フォーレのフルート曲:
幻想曲(ファンタジー),コンクール用小品

作成日:1998-05-28
最終作成日:

1.フルートとピアノのための作品

フルートとピアノのためのオリジナル作品は2つある。 一つは幻想曲(ファンタジー)、もう一つはコンクール用小品である。

2. フルートとピアノのための幻想曲

フルートとピアノで奏される幻想曲(ファンタジー)(Op.79)は、フォーレには珍しい管楽器の独奏曲である。 管弦楽伴奏もある。前半は緩やかなホ短調、後半は快活なハ長調である。

曲はゆるやかで憂いを帯びた旋律から始まる。 徐々に盛り上がったあと華やかなロンドへと進展する。 フルートという楽器のゆえか、全体に軽く、肩の凝らない作品に仕上がっている。 とはいえ、管楽器の語法にはどこか違和感をフォーレはもっていたのだろうか。 プーランクの作品群と比べるとその感を深くする。

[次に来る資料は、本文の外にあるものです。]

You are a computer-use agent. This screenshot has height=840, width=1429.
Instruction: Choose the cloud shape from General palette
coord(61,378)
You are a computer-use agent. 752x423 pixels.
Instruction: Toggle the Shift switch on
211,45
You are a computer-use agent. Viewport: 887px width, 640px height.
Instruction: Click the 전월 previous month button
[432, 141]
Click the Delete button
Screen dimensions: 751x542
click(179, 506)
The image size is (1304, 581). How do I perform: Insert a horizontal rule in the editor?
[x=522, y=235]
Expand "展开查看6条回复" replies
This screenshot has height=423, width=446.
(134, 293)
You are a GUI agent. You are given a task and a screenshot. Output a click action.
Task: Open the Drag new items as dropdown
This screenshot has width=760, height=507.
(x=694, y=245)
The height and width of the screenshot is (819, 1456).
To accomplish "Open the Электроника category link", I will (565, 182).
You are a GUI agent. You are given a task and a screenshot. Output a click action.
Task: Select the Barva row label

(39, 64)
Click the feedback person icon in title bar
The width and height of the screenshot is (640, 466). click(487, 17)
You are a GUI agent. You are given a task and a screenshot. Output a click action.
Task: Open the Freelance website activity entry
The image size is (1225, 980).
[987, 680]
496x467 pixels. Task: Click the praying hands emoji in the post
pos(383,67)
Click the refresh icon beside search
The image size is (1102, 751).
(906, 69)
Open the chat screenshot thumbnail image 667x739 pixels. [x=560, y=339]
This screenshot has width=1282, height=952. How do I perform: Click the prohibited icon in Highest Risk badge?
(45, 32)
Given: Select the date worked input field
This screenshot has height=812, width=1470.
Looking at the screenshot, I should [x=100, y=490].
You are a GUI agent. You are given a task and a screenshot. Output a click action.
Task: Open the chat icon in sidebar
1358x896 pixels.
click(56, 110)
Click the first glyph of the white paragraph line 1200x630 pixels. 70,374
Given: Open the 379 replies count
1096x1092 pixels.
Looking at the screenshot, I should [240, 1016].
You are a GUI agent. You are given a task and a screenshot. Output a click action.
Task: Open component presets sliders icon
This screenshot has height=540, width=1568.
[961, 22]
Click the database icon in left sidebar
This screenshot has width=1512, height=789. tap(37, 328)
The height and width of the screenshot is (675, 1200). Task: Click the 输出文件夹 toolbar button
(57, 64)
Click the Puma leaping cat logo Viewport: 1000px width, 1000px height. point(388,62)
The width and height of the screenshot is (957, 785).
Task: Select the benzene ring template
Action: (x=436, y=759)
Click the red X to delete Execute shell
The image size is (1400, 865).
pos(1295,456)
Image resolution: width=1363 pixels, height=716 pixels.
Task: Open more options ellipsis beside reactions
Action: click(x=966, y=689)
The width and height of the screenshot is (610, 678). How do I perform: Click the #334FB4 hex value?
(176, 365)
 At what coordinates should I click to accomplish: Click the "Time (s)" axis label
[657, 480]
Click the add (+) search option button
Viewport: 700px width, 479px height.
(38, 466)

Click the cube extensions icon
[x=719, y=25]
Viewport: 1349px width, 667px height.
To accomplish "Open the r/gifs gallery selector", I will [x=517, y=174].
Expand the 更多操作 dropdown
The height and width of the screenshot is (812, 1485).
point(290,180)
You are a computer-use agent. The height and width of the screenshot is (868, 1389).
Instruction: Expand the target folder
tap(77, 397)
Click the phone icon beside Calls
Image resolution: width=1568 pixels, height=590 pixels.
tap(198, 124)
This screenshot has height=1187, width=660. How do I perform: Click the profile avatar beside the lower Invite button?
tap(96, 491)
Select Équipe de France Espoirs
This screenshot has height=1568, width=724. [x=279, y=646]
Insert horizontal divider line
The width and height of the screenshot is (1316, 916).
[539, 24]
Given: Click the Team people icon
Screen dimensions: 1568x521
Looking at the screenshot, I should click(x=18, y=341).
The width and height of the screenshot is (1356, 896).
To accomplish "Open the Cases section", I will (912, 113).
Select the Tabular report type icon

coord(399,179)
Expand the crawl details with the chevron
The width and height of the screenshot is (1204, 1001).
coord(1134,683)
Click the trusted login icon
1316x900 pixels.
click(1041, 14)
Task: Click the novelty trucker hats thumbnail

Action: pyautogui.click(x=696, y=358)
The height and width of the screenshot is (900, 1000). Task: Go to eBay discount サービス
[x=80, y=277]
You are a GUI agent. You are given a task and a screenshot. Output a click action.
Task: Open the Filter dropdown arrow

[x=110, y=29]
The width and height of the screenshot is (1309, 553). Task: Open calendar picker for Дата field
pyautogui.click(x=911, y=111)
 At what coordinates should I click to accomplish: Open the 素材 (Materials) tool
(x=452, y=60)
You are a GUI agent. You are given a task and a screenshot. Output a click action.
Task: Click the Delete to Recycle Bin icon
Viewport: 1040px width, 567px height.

なお、幻想曲という名前の曲は、他にも2曲ある。 管弦楽とピアノのための幻想曲(Op.111)と、 ピアノ独奏曲(小品集所収、Op.84-2)である。

3. フルートとピアノのためのコンクール用小品

フルートとピアノのための曲は幻想曲が有名だが、もう一つ、あまり知られていない曲、 フルートとピアノのためのコンクール用小品がある。 作品番号はない。ヘ長調のごく短い小品である。

ネクトゥーの「評伝 フォーレ」によれば、 本作品は、制作日が1898年7月14日とされているが、表題は Morceau de concours pour flûte et piano, 作品番号なしとある。 この初演情報が、Paris, concours du Conservatoire, 1898年7月28日 とされているので、おそらく本曲のことであろう。 コンクールといっても、フォーレが教えていたパリ音楽院で 初見能力を試すために試験に使われたものと思われる。したがって、「初見視奏曲」という表題で通っている。 ほかにも、フォーレはヴァイオリンの初見視奏曲も作っている。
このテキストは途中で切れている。